There are two traditional ways you can incentivise someone outside your company to do custom work for you.

If you pay them a fixed price for the job, their incentive is to do as few hours as possible, to ignore your phone calls and e-mails, to test/mitigate risk as little as possible, to push work back to you, to produce no documentation, to refuse any change of scope without a big cost increase, and to deliver the least they can within your contract. IT example: Elance

If you pay them by the hour, their incentive is to increase complexity, to investigate every possible risk in painstaking detail, to re-do work you've already done, to call and e-mail and hold meetings with as many people as possible for as long as possible, to produce more (and more carefully produced) documentation than you want, to interpret every cough and sneeze as an instruction to widen the scope, and to deliver late and over any estimated budget. IT example: Government IT and defense projects.
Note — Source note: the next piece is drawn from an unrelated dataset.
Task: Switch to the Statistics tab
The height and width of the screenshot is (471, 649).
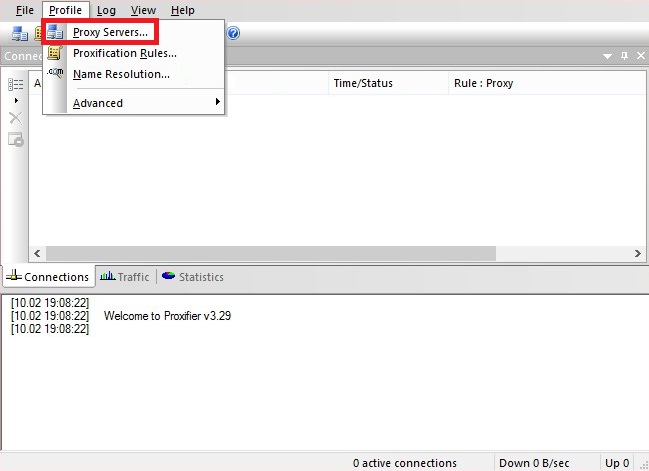Action: (193, 277)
Theoretically it's possible to come up with an agreement that doesn't have either set of flaws - but in my experience if you've got the expertise and to do that, you've got the expertise and time not to need to hire outsiders.


One way out is to have lots of small agreements, one after the other. Then it doesn't matter what the small agreements say in detail, just that the relationship will only go on, if both parties are satisfied.


Post author here. That quote was just his shorthand for saying that if he's advising clients or investors, he's billing for that time. He talks to his clients to tell them how to set boundaries for investors and how to best communicate with them.

Check out what Spark Capital is doing to help alleviate this problem: http://bijansabet.com/post/48787521538/picking-up-our-own-ta...

But yes, time-based billing sets up an inherent conflict of interest. Flat fee is great when it makes sense. Our company advisor setup a flat fee matter at his prior company to cover any phone calls or emails. No more watching the clock.


In some states there is a mandate by the bar that you must charge hourly. In California, for instance, you cannot do a flat rate for a pre-nup agreement. I believe the logic is that if it becomes more complicated, the incentive to do a good job disappears. With an hourly rate, an hour on a complicated prenup == an hour in court, with the same expectation of quality and effort.


you should see bills for divorces. Talking might be the least of your expenses.


Proving the point about hourly billing... http://www.wevorce.com/

Flat fee billing is the better business model. It's not always possible, but it takes the stress out of watching the clock.


Am I missing the link to actually get a peek at the dashboard?

All I see are account walls. I like the idea, and I'm interested -- but pardon me if I say this looks like an astroturfed conversion funnel and not a genuine submission.


Here's an overview of some of the screens:

http://blog.simplelegal.com/simplelegal-reports

Though it does make sense to open things up a bit more for people to see.


Please put a direct link to your startup itself (not the blog) in an obvious place in your banner.


Unfortunately PostHaven controls the main link - but I've added it to the subheading


Yes, that's much more clear.


nwenzel, your video at http://blog.simplelegal.com/simplelegal-reports doesn't play on Firefox. I'd suggest using a service like Vimeo or one of the tools listed at http://praegnanz.de/html5video/ to make sure you have a Flash fallback.


Hi, I work at Posthaven and we host his blog.

Odd, video on the site works for me on Firefox (25.0.1 on OS X), and we're actually using mediaelement.js which is listed on the page you link to. What OS/version of Firefox are you using?


Sorry, didn't see your reply. Feel free to contact me directly at the email address listed in my profile.

I checked into this further and it looks like a bad interaction with the FlashBlock plugin on Firefox. When I whitelisted the site, it worked fine.


I'll check it out. Thanks for the heads up.